What are co-occurring disorders?

 

February 3, 2022



Individuals who have substance use disorders, as well as mental health disorders, are diagnosed as having “co-occurring disorders.”

The coexistence of both a mental illness and a substance use disorder is not uncommon. People with mental illness are more likely to experience a substance use disorder than those not affected by a mental illness. Symptoms of addiction can mask symptoms of mental illness, and symptoms of mental illness can be confused with symptoms of addiction. There are some patterns that do present themselves, though. Individuals diagnosed with mental health disorders often use substances to feel better. People who struggle with anxiety may want something to make them feel calm; people who struggle with depression may want something to make them feel “up” or “happier; people who experience a lot of fearfulness, may want something to make them feel more relaxed; and people who are experiencing psychological pain may want something to help them feel nothing at all, to make them feel numb.

Using alcohol or other drugs not only fails to help the mental health disorder, it prevents a person from developing effective healthy coping skills, having satisfying relationships, and feeling comfortable with themselves. Using alcohol or other substances also interferes with medications prescribed for mental health disorders.

To put it simply, drug and alcohol use makes mental health disorders worse.

People with co-occurring disorders may stop using alcohol or other drugs, but this does not “fix” the problem and they will most likely find difficulties as the symptoms of their mental health disorders persist. This can often lead to increased depression, anxiety, frustration, and the inability to cope, resulting in going back to substances as a coping mechanism. Treating just one disorder will not magically make the other one disappear.

According to the National Institute of Mental Health, mental health disorders that commonly co-occur with substance use disorders include, but are not limited to, anxiety disorders, depressive disorders, ADHD, bipolar disorder, schizophrenia and personality disorders.

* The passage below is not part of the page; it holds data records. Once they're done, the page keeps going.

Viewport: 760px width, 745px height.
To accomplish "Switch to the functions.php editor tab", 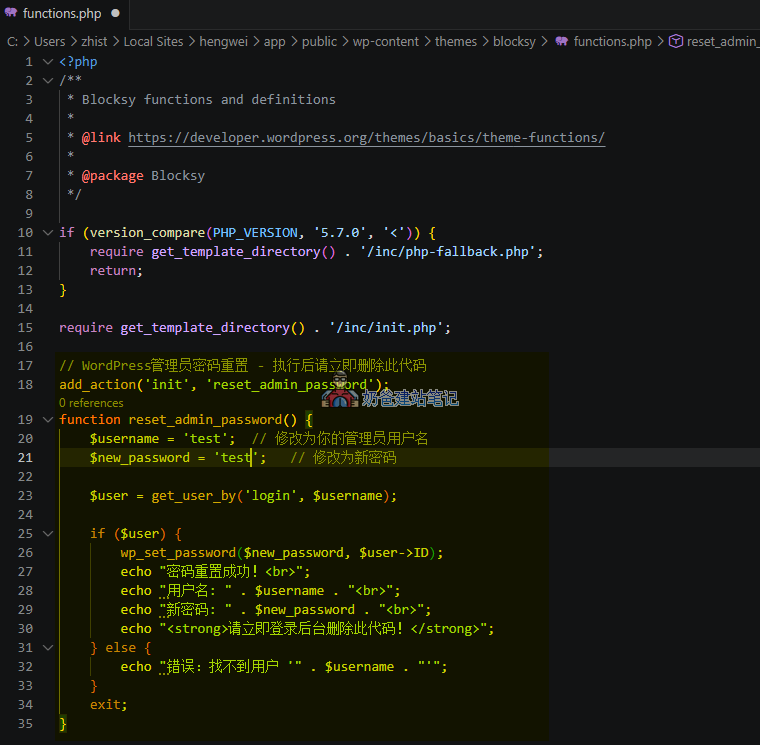I will coord(62,14).
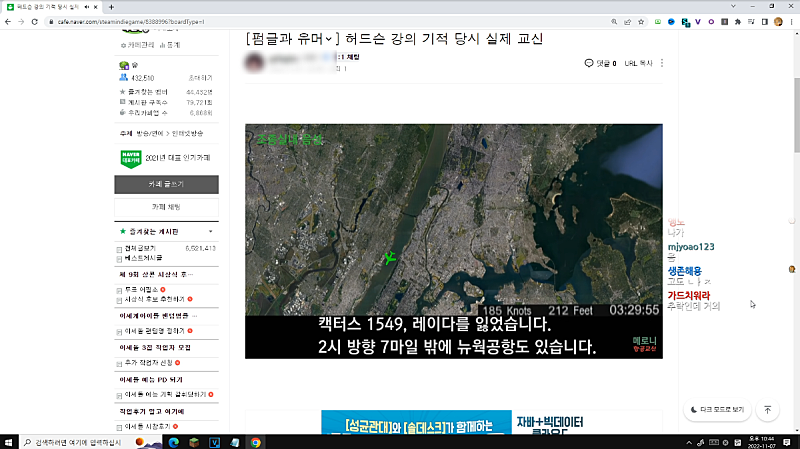Click the comment bubble icon (댓글 0)
The image size is (800, 449).
589,63
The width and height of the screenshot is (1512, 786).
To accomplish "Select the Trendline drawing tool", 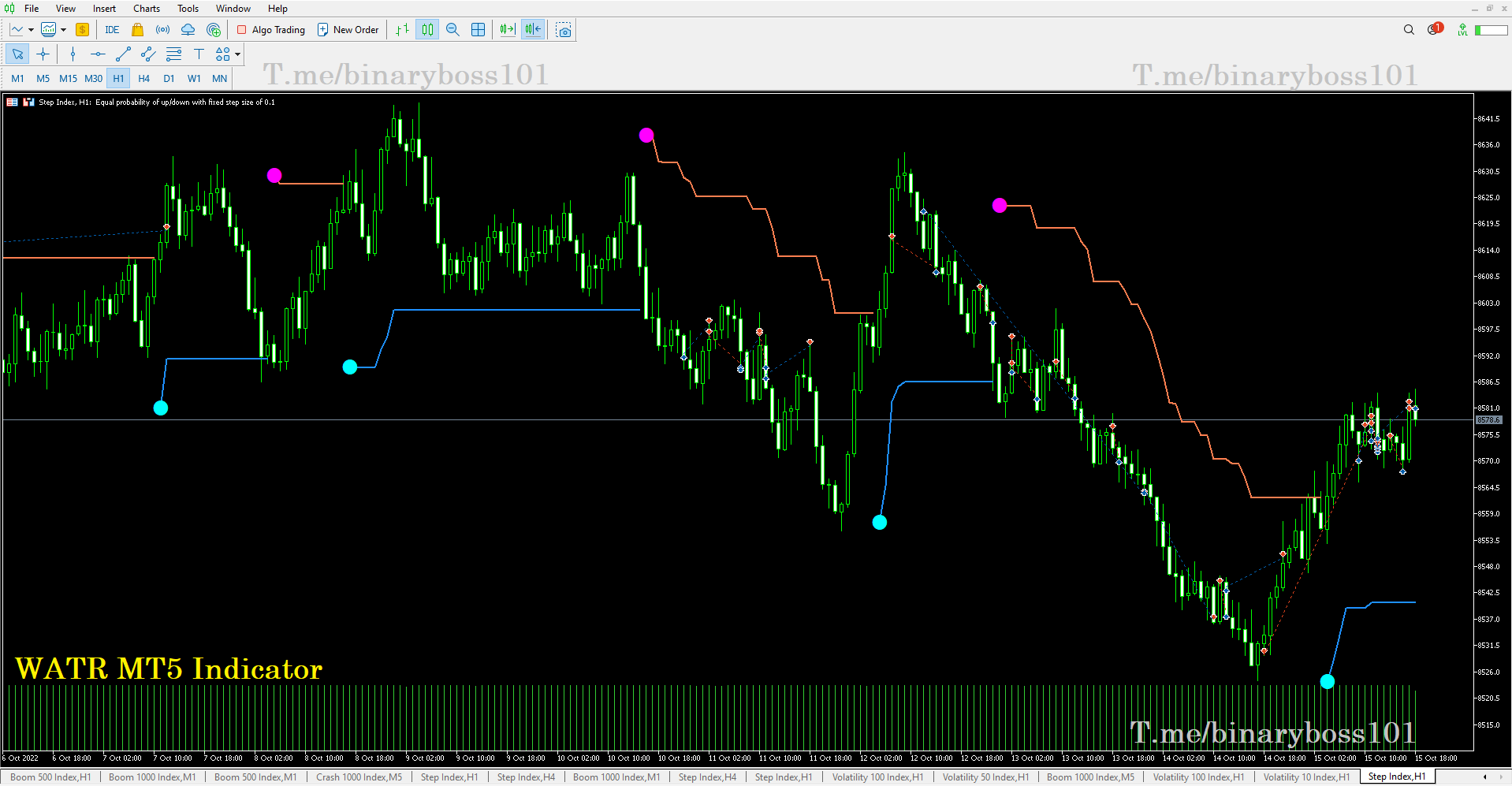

On dualdiagnosis.org, “Over half of 7.9 million individuals having co-occurring disorders are male. Additionally, a high rate of suicide attempts is associated with co-occurring disorders. Studies claim anxiety sufferers are almost double as likely to abuse substances as the general population. People with bipolar disorder, schizophrenia and untreated anxiety disorders are most at risk of abuse. Almost half of all people with a co-occurring disorder get no medication at all although the fact is that treatment is critical for recovery. Co-occurring disorders account for 7.9% of all mental illnesses, yet only 7.9% of those with a co-occurring disorder ever complete treatment for both illnesses.”

How does treatment work when it is co-occurring disorders? Historically, providing treatment for co-occurring disorders was done separately. However, it is recommended by SAMHSA (Substance Abuse and Mental Health Association) to use an integrated approach. An integrated approach means treating both the substance use disorder and mental health disorder together, and not seeing them as separate without consideration for the other. The goal of integrated treatment is to help people with co-occurring disorders learn how to maintain sobriety or significantly reduce their substance use, as well as, manage the symptoms of their mental health disorder. This is accomplished through the use of effective counseling and behavioral therapy interventions and, sometimes, with medications. There is really no “one size fits all” approach, but integrating treatment has shown to be much more effective.

If you or someone you know is struggling with co-occurring disorders, please reach out and seek help. It IS possible to learn to manage your mental health disorder and achieve your goals to reduce your substance use.